This week’s upsurge in attempts to social engineer control of your computer out from under you comes at the expense of the reputations of several social networking sites. Last week, it was fake news stories, with promises of horrific video of bomb blasts close to you; this week, it’s fake Classmates.com and Facebook announcements of ‘highly rated’ videos and pictures of Young Girls Doing Things. The emails all have subjects (like the following) designed to trigger the prurient interests of Internet users:
Subject: Facebook message: Facebook girl Striptease Beautiful dance (Last rated by Cecile Lucero)
Subject: Classmates private: Party Photos (Last rated by Colby Hunt)
(There’s also cross-pollination, as there have been supposed “Classmates messages” advertising that Facebook girl – she must be popular!)
Unfortunately, disappointment lurks at the URL in the body.
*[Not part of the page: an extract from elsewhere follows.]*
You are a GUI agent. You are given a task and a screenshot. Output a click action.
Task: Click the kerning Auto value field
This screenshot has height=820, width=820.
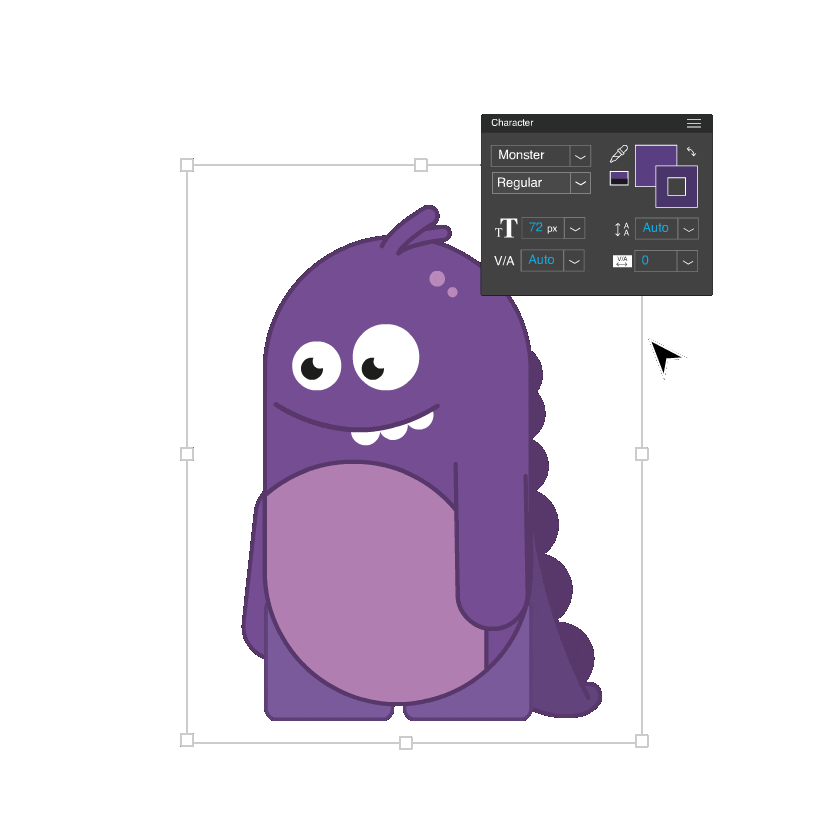pos(542,259)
There, you’ll find a picture and a notice that, yes, your Flash player is out of date and must be updated. The ‘update’ will not allow you to view any pictures or video; instead, it will turn your machine into a zombie, invisibly under the control of one of the botmasters.
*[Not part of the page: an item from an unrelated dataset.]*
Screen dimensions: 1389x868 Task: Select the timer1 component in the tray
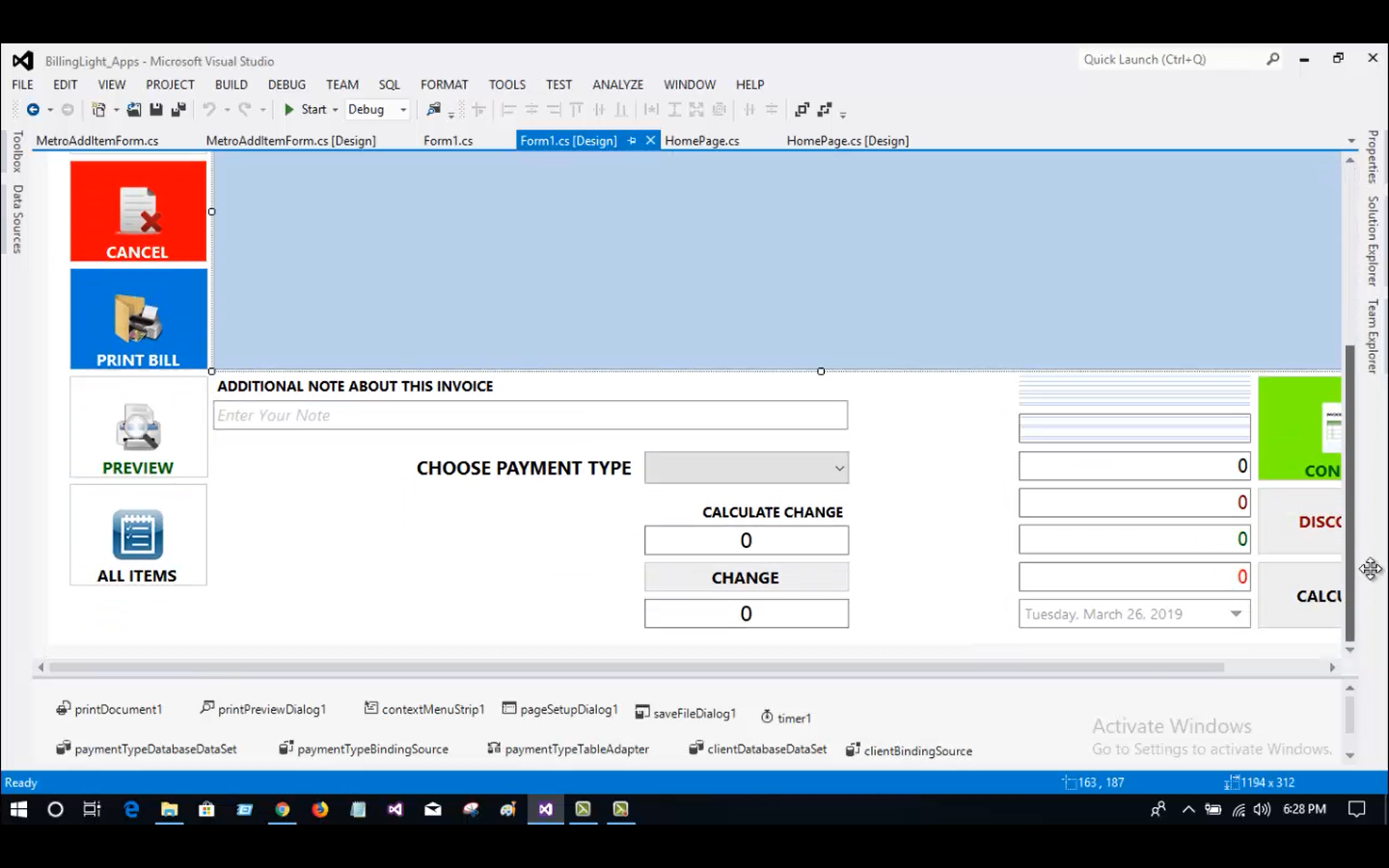pyautogui.click(x=786, y=717)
As with any of these infection attempts, there are a number of things you can do to protect yourself. First and foremost, surf smart. Don’t install software because a website told you to; if you find that you really need to update your Flash player, go get it from Adobe themselves. Keep all your security software up-to-date – that includes anti-virus, firewall, and anti-spam software. Monitor threat evaluation sites like Threat Expert, the US Computer Emergency Readiness Team (US-CERT, and the Internet Storm Center.
And, of course, be suspicious any time someone you’ve never heard of wants to share private photos with you.